# Text excerpt
++++

To: Michael Tokarev <mjt@...>
Cc: Tejun Heo <htejun@...>, Kernel Mailing List <linux-kernel@...>, <linux-ide@...>, <linux-scsi@...>
Date: Wednesday, July 4, 2007 - 6:22 am

I found AS scheduler to be the premium and best for single-user performance.

You want speed? Use AS.

http://home.comcast.net/~jpiszcz/sched/cfq_vs_as_vs_deadline_vs_noop.html

-

To: Justin Piszcz <jpiszcz@...>
Cc: Michael Tokarev <mjt@...>, Tejun Heo <htejun@...>, Kernel Mailing List <linux-kernel@...>, <linux-ide@...>, <linux-scsi@...>
Date: Monday, July 9, 2007 - 8:26 am

Hmm, I find your data very weak for such a conclusion. Value of the test
itself withstanding, AS seems to be a lot faster for sequential output
for some reason, yet slower for everything else. Which is odd, deadline
should always be running at the same speed for writeout as AS. The only
real difference should be sequential and random reads.

++++

# Record extracts
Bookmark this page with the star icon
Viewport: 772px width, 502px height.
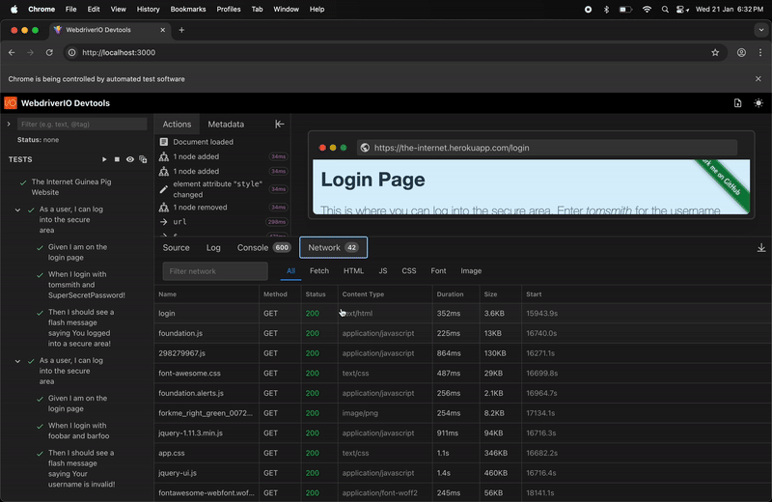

++++

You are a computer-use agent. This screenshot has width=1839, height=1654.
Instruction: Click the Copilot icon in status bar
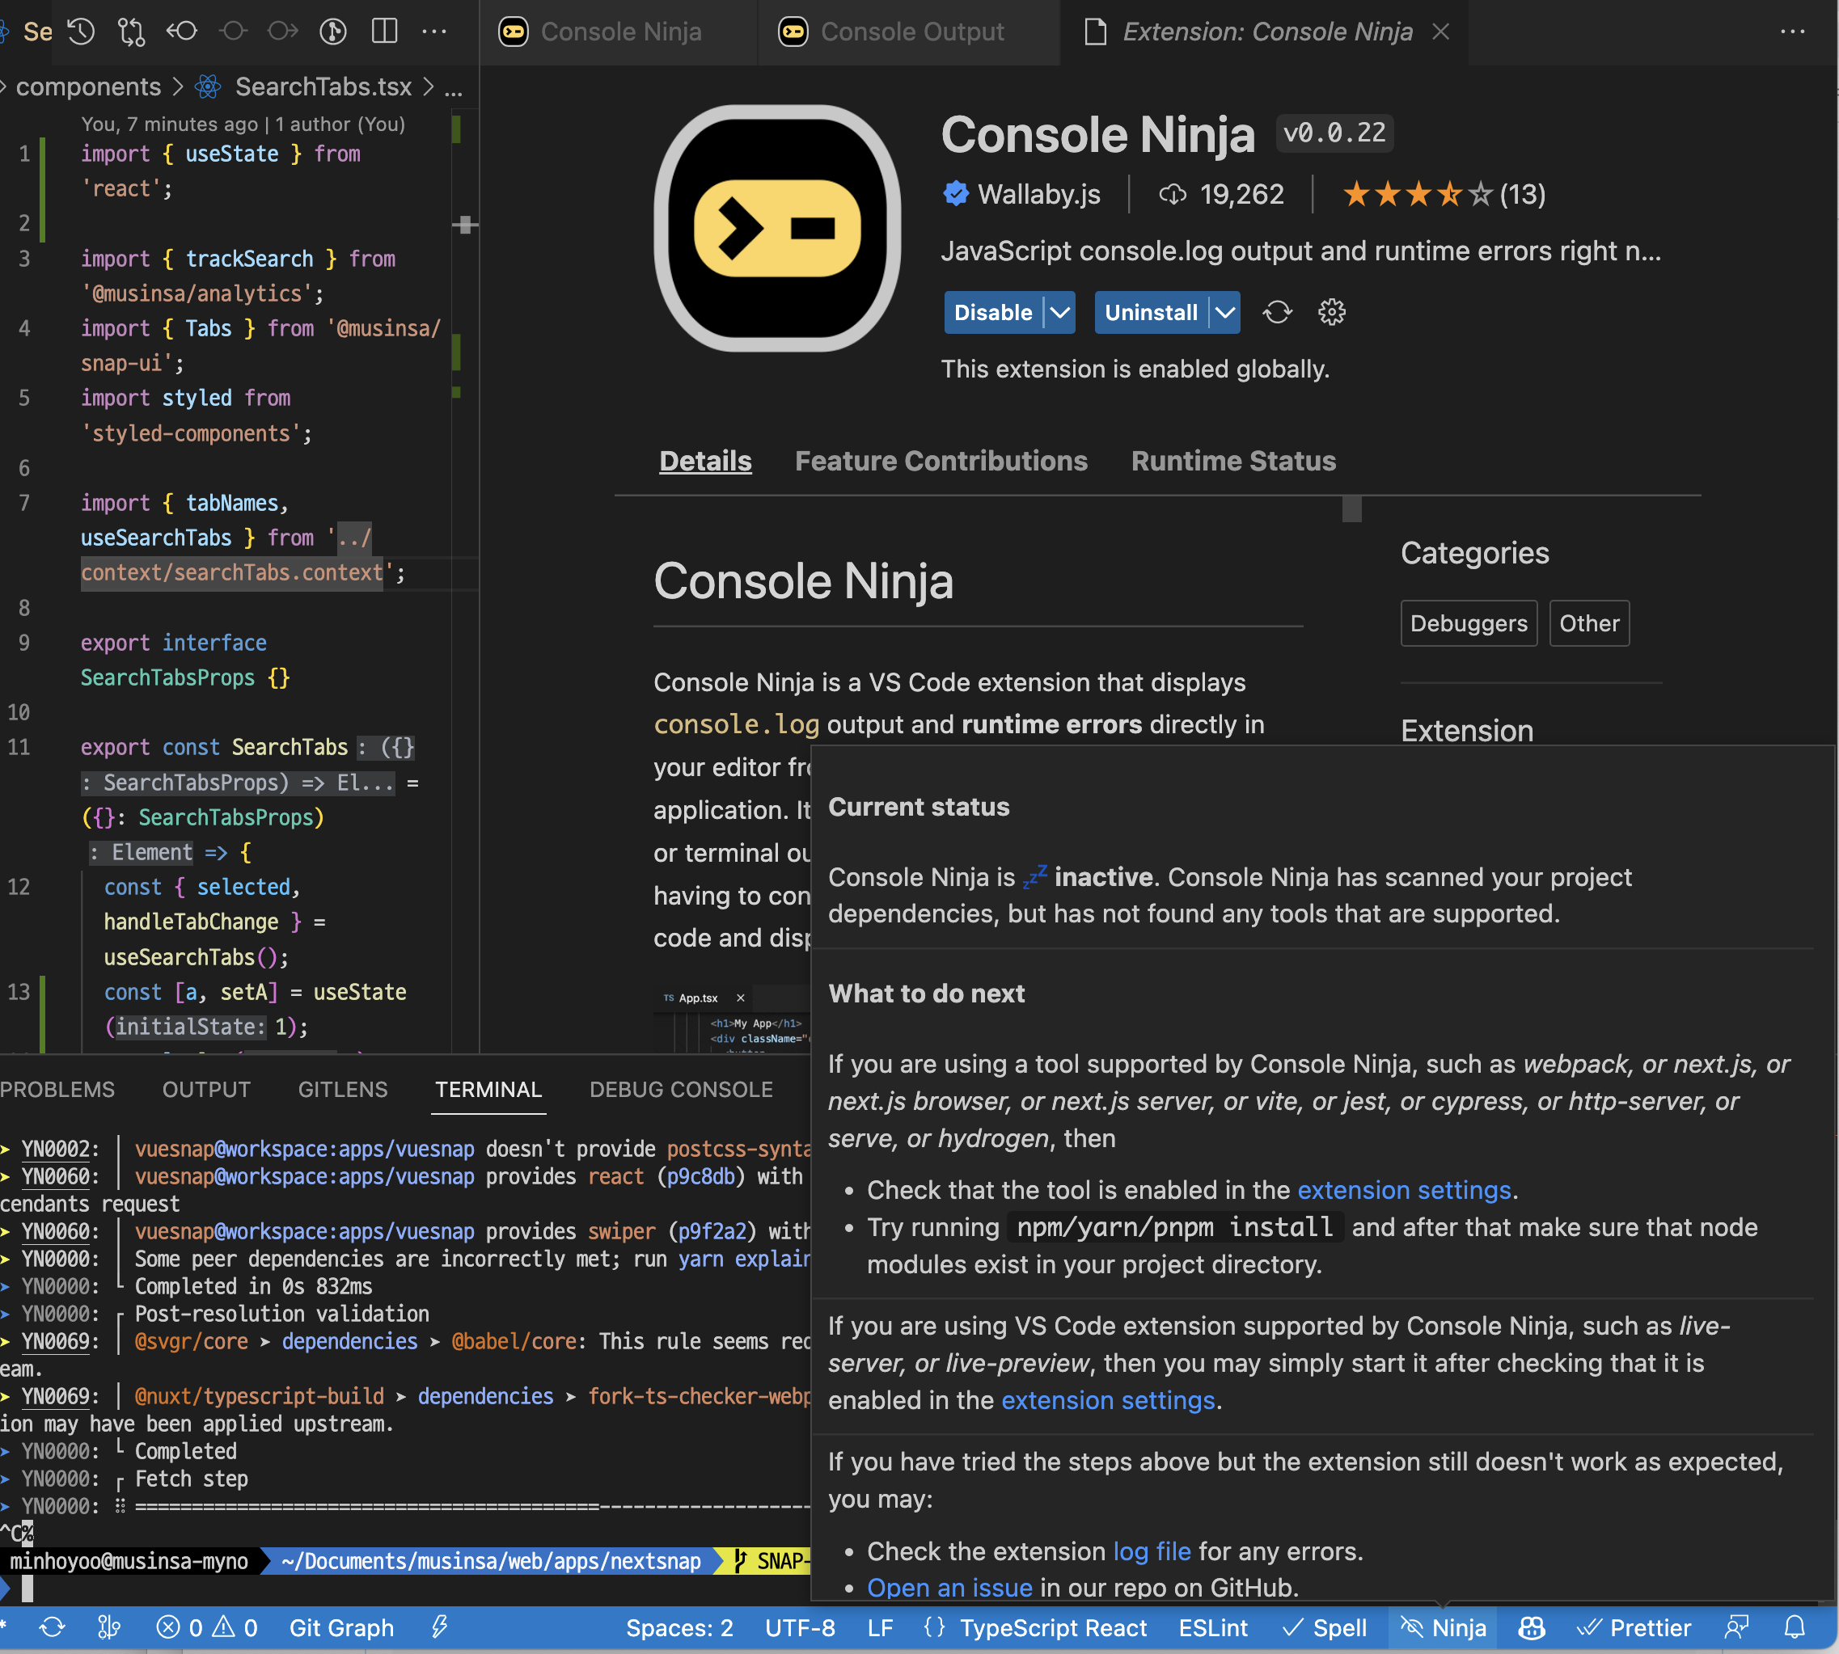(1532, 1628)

++++

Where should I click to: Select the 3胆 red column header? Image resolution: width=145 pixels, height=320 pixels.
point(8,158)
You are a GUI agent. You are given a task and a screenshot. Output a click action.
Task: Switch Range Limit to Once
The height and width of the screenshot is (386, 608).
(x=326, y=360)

++++

# Stated task 1
In the mailing-list excerpt on I/O schedulers, between which kinds of reads should deadline and AS really differ, according to the second message?
# Stated task 2
Repeat verbatim the part of the mailing-list excerpt on I/O schedulers that opens with the words containing "To: Michael Tokarev" and closes with "for single-user performance.".

# Response 1
Sequential and random reads.

# Response 2
To: Michael Tokarev <mjt@...>
Cc: Tejun Heo <htejun@...>, Kernel Mailing List <linux-kernel@...>, <linux-ide@...>, <linux-scsi@...>
Date: Wednesday, July 4, 2007 - 6:22 am

I found AS scheduler to be the premium and best for single-user performance.